The piece begins and ends around a sustained electronic tone, giving its irregular internal activity a loose circular structure. Between those points, the music becomes busier and more fragmented than the first two tracks. New signals enter rapidly, interrupting one another before stable relationships can form. This restlessness gives “Bleep Block” the character of an overloaded communication system where too many transmissions are competing for limited space. The apparent block is not silence but congestion.
Wireless_Within also carries historical weight as one of Voice Crack’s final documents. Guhl and Möslang separated shortly after the Australian sessions, ending a partnership that had begun in the 1970s and helped establish cracked electronics as a distinct improvisational language. Their work had travelled from acoustic free improvisation into amplified junk, damaged consumer devices, installations, collaborations with Borbetomagus, and the electroacoustic quartet poire_z. This album does not sound like a ceremonial farewell because nobody appears to be summarizing the past. Voice Crack remains curious, responsive, and willing to let another artist radically reshape the session.
That absence of finality makes the recording more affecting. The duo’s history does not conclude with a dramatic statement or collapse into retrospective grandeur. It disperses into birds, children, static, low pulses, and half-recognizable transmissions. Their electronics enter Samartzis’s larger environment and lose their ownership, becoming part of a soundscape that may continue after the performers have left.
The album’s deepest pleasure lies in its uncertainty. It continually asks whether a sound is natural, mechanical, recorded, synthesized, accidental, or carefully edited, then demonstrates that these distinctions may matter less than the relationships created among them. A rainforest and a broken circuit are both systems containing hidden activity. An insect and an electronic oscillator can produce similarly persistent frequencies. Human beings move through both environments, listening selectively while surrounded by signals beyond their awareness.

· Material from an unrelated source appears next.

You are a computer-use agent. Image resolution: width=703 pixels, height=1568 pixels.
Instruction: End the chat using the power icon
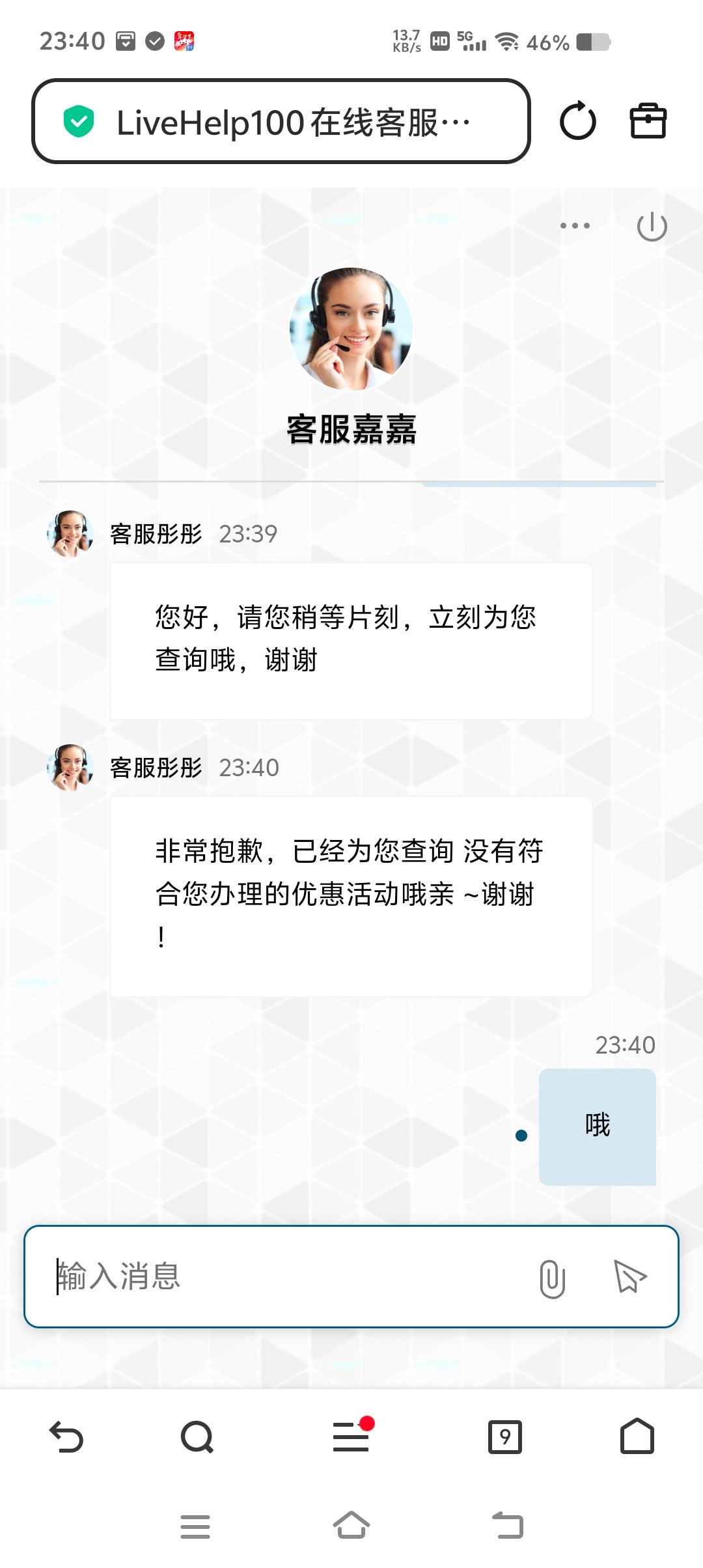pos(653,227)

Wireless_Within makes that surrounding activity temporarily audible. It is not a portrait of untouched nature invaded by machines, nor a celebration of technology replacing the organic world. It presents a hybrid habitat that already exists, filled with electricity, memory, weather, damaged objects, distant voices, and transmissions passing through bodies without permission. Samartzis, Müller, Guhl, and Möslang do not attempt to control the habitat completely. They enter it, remove enough noise for its internal pathways to become visible, and allow the wireless world within ordinary experience to begin speaking in its own cracked language.